Documentation Standards for Hematology
Infusion documentation must include: drug name (generic and brand), dose administered (in mg or units), route (IV infusion, IV push, subcutaneous, intramuscular), infusion start time and stop time (for each drug separately), total infusion duration, pre-medications administered with times, hydration administered with independent start/stop times, adverse reactions (including grade per CTCAE if applicable), and nurse signature. For bone marrow biopsy, document the site (posterior iliac crest is standard), technique (Jamshidi needle or equivalent), number of cores obtained, aspiration adequacy (number of spicules), and any complications. For E/M visits with chemotherapy, clearly separate the E/M documentation from the treatment administration documentation to support modifier 25 when billing both on the same day.
Compliance Considerations
Hematology faces heightened compliance scrutiny because of the high dollar values involved in drug billing.
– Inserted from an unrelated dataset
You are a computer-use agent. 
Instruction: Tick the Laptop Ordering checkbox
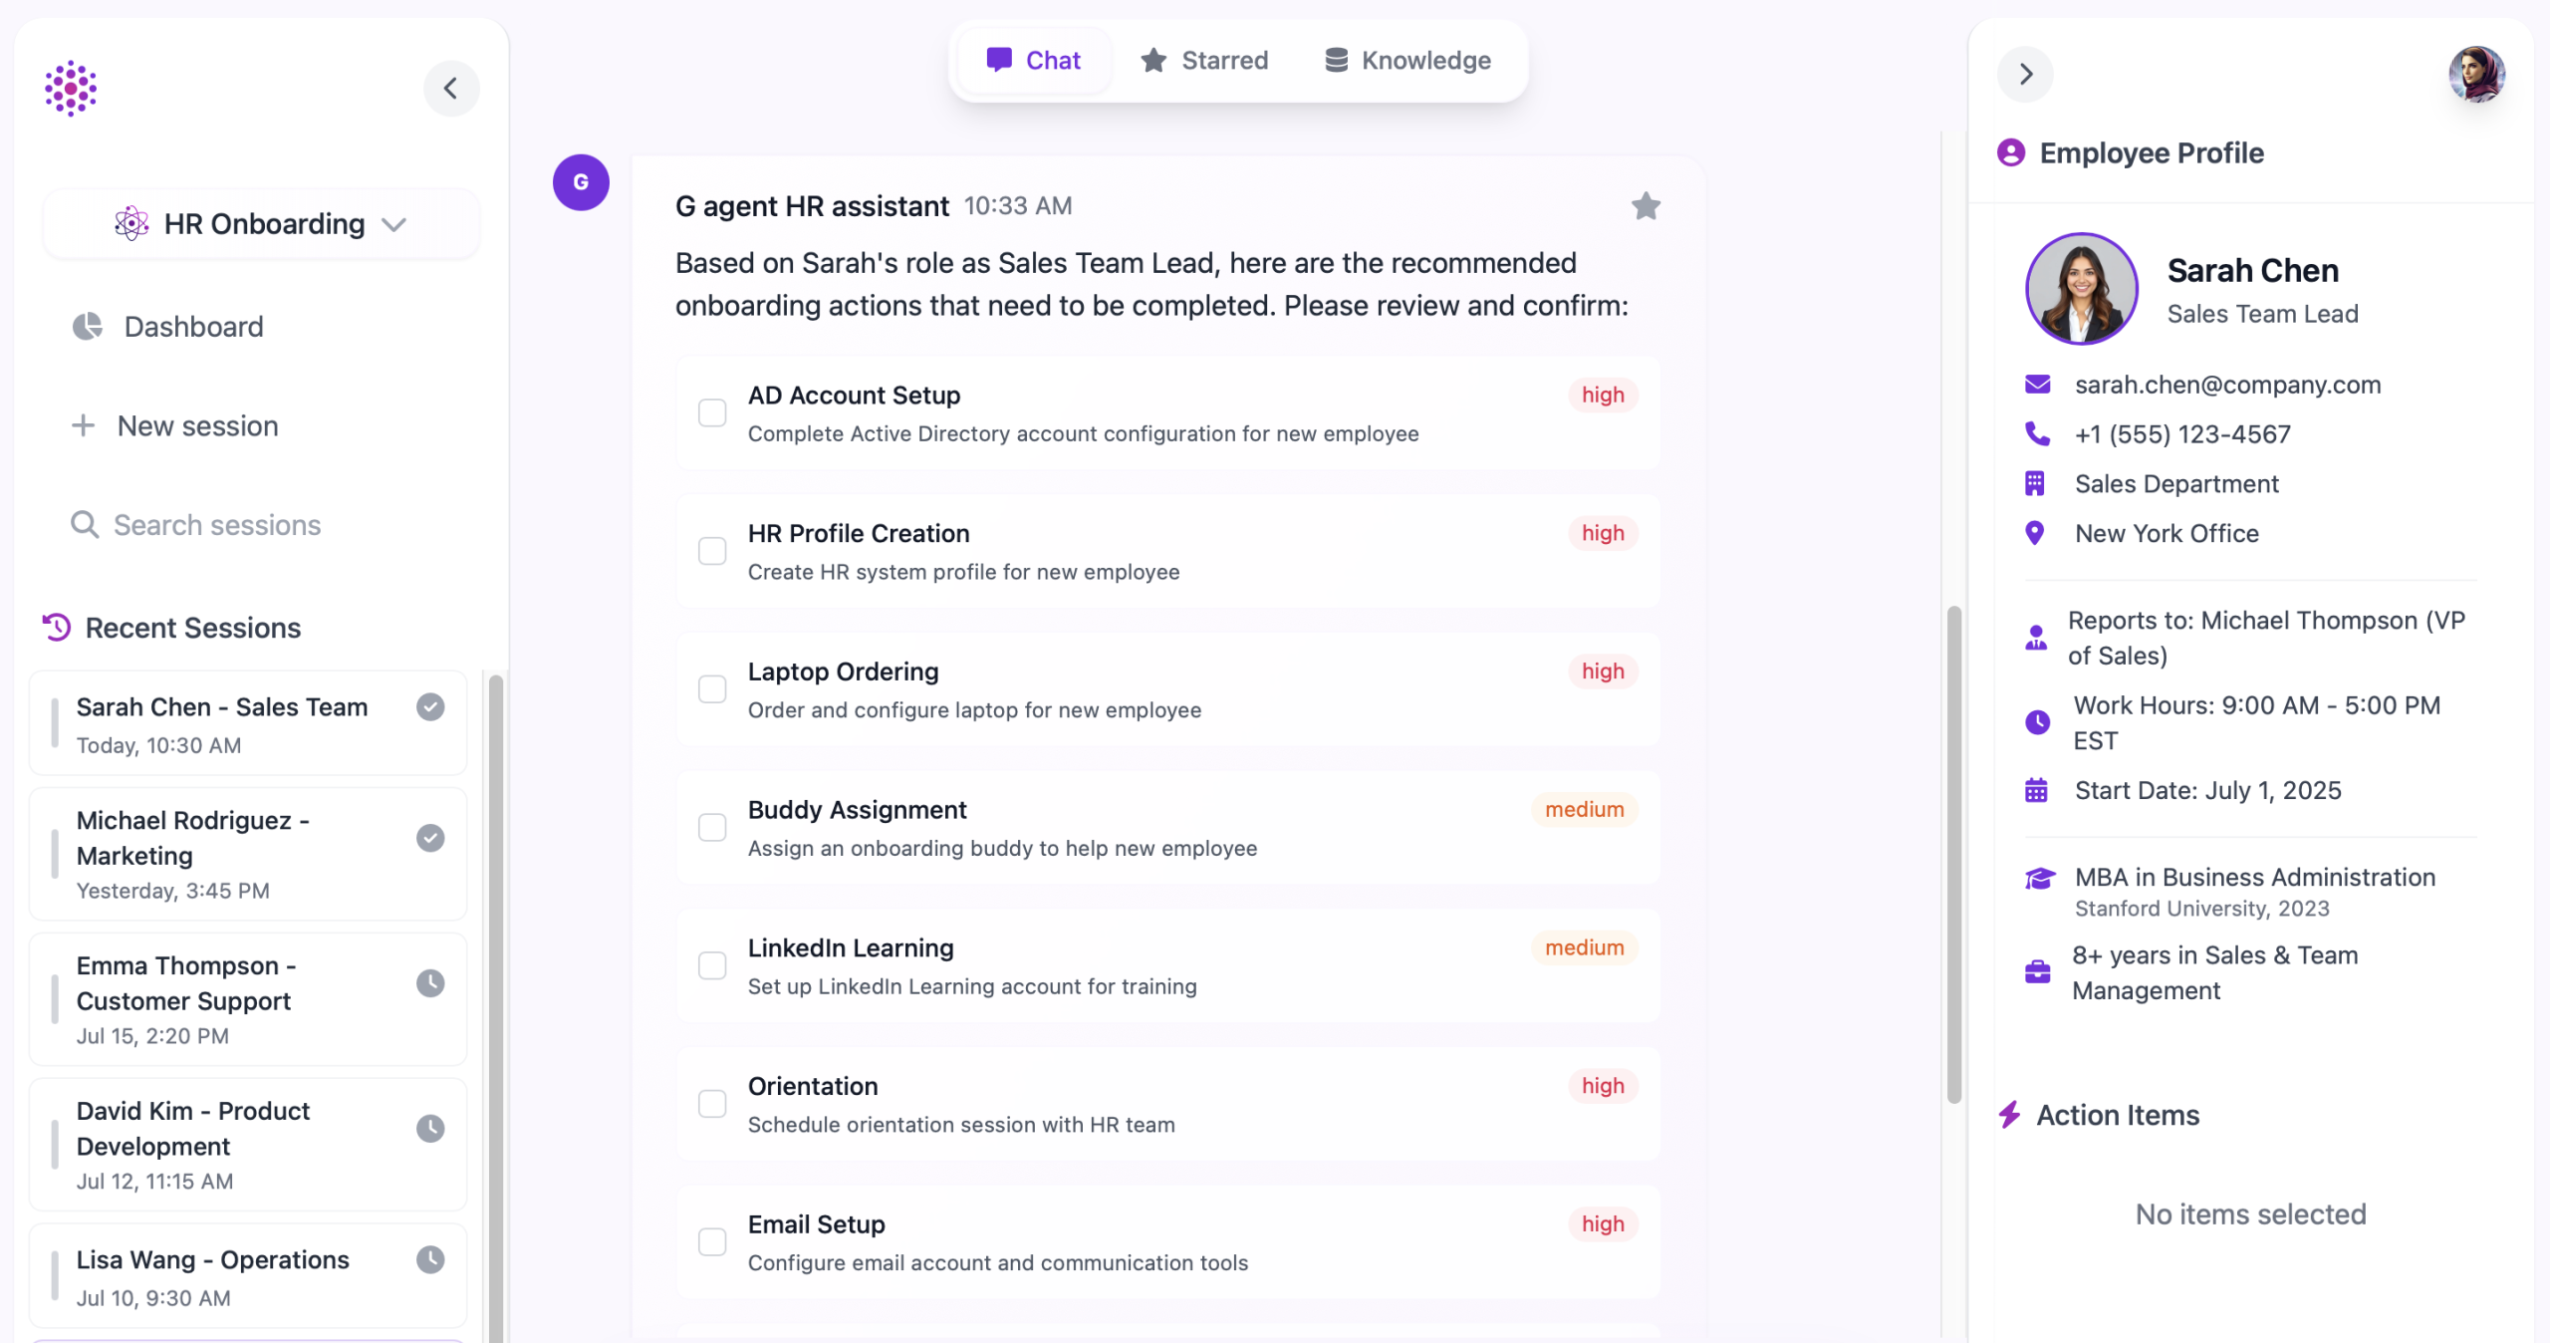(x=712, y=689)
The OIG has identified oncology/hematology drug billing as a focus area for fraud and abuse investigation. Key compliance risks include: billing for drugs not actually administered, billing for higher doses than administered, unbundling bone marrow biopsy and aspiration (billing 38220 + 38221 instead of 38222), billing hydration that ran concurrently with chemotherapy (not independently), and billing E/M visits on treatment days when no separately identifiable evaluation occurred. Conduct quarterly audits of drug billing (J-code units versus treatment records) and administration billing (codes versus infusion timelines) to identify discrepancies before they become compliance issues.